I've spent much of the past week preparing for the new year. If you're keen on academic rites, you already know my story. It began Monday with welcome-back meetings, moved to freshman advising Tuesday, turned Wednesday to two faculty meetings, returned to more advising Thursday, and lapsed today into some needed chores of copying and syllabi-shaping. There's beer and barbeque tonight, or, rather, there were, since I also had a wedding rehearsal to attend — which justifies my failure to make my subjects and verbs agree.

So at midnight I have thought to wed — shotgun-style — subjects and verbs, words and actions, of two obvious illiterates. They're not illiterates, of course, since they're quite able to write, but they don't write well. They are, alas, "Illiterates, Tutored and Untutored."

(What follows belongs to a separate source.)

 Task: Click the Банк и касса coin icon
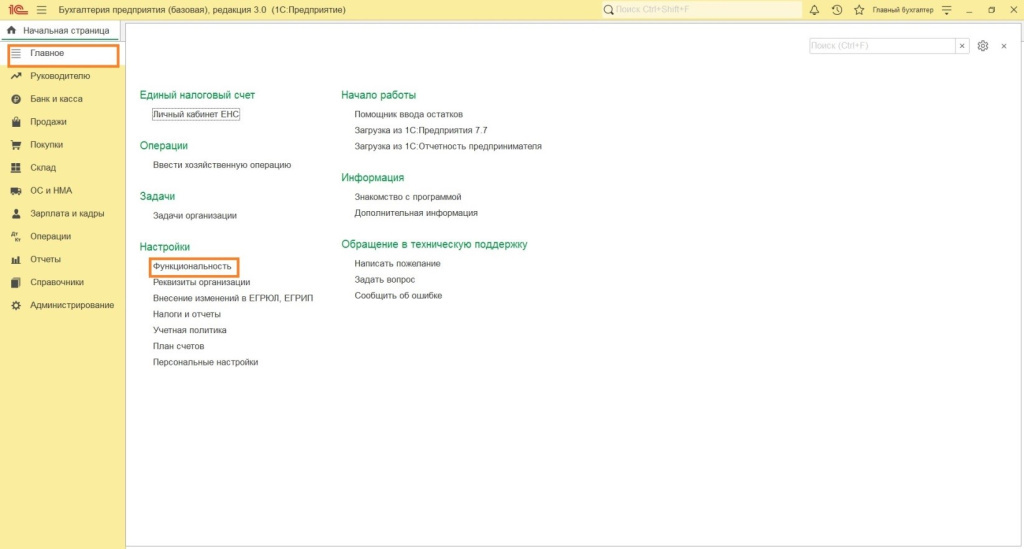(16, 99)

The first addressed our faculty meeting Wednesday afternoon from the lofty heights of Regional Accreditation, in a style mediated Microsoftly by the dominant abstractions called "Bullet Points." Dr. Power B. Point, you can call him, had this sentence to share on a slide entitled

The New World Order

Shifting societal values, attitudes, and expectations foster application of critical thinking skills in the form of questions regarding the relevance, significance, and efficacy of traditional measures (grades, certificates, degrees) as meaningful indicators of educational quality and institutional effectiveness.

Now there's a natural-born communicator. Actually, he's well-credentialed and degreed, "tutored" in the compromising and educationizing styles I abused in February and October. I can almost hear Malcolm Cowley say, "This dude's been adorned with laurel branches and flowering hegemonies," and Jacques Barzun, "Such is the educationist mind everywhere." Too bad Dr. Power Point's work hasn't been seen by Pootwattle and Smedley.

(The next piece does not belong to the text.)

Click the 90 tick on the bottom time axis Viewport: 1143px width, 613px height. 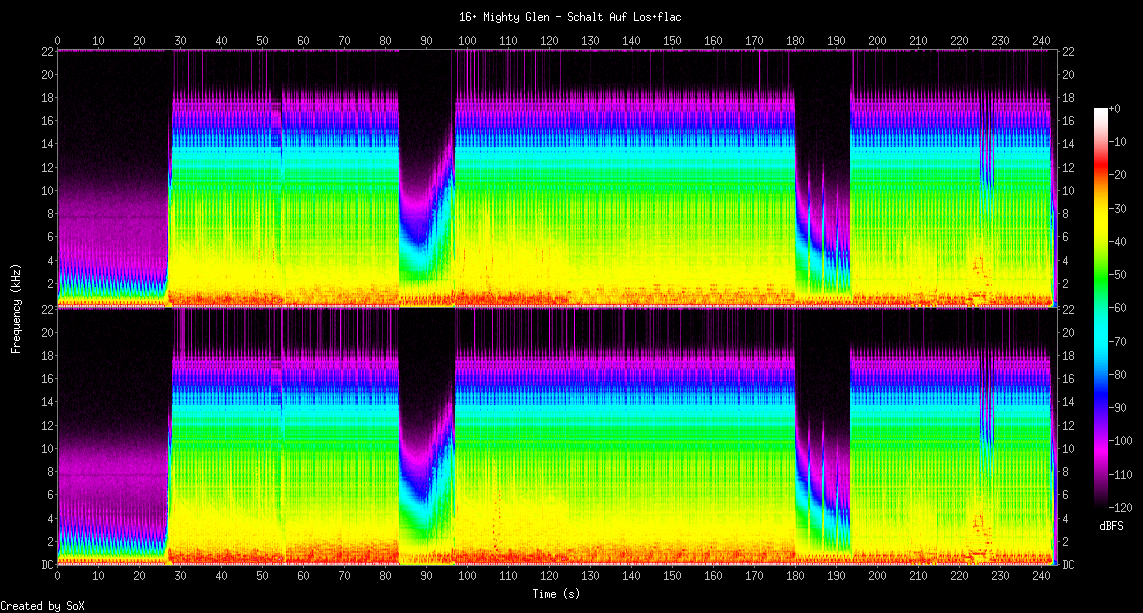pyautogui.click(x=426, y=577)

My next example is more difficult. It's the almost-Joycean musings of a semi-conscious girl on the realities of today's high schools. Included in a recent newspaper editorial — the editor threatens one day to print all his letters unedited — it marks not the sad arrogance of power but the sorry ignorance of technique, which is, of course, a bit more easily corrected. In any event, I give you

Ms. Molly Bloom

You see high school telivision shows when your little the drama's, Musicals, Chick filcks so much more. you wonder if thats what high school is realy going to be like wow i am aa cool kid i am in a pink ladys jacket on grese but thats not how it goes i thought it was that way when i was little. i think the people writning the scripts are aboustly mastaken high school isnt like that well besides the drama there are pros and cons of high school the only actuate people is all the dramma iam in many 'clicks' Semi preep, hicks, Friendly, Scrubs christian and more i really dont see them like that its just they way peopel dress and talk i have been in a few areument with one of my good frined now about __________ high school dril tean and ohter such as fighing over a boy man that was bad then people can lie to you and say this boy likes you and you will have your head stright up high thinking he does and the next day flift with him o boy howdy. The pros are the friends you get! . . .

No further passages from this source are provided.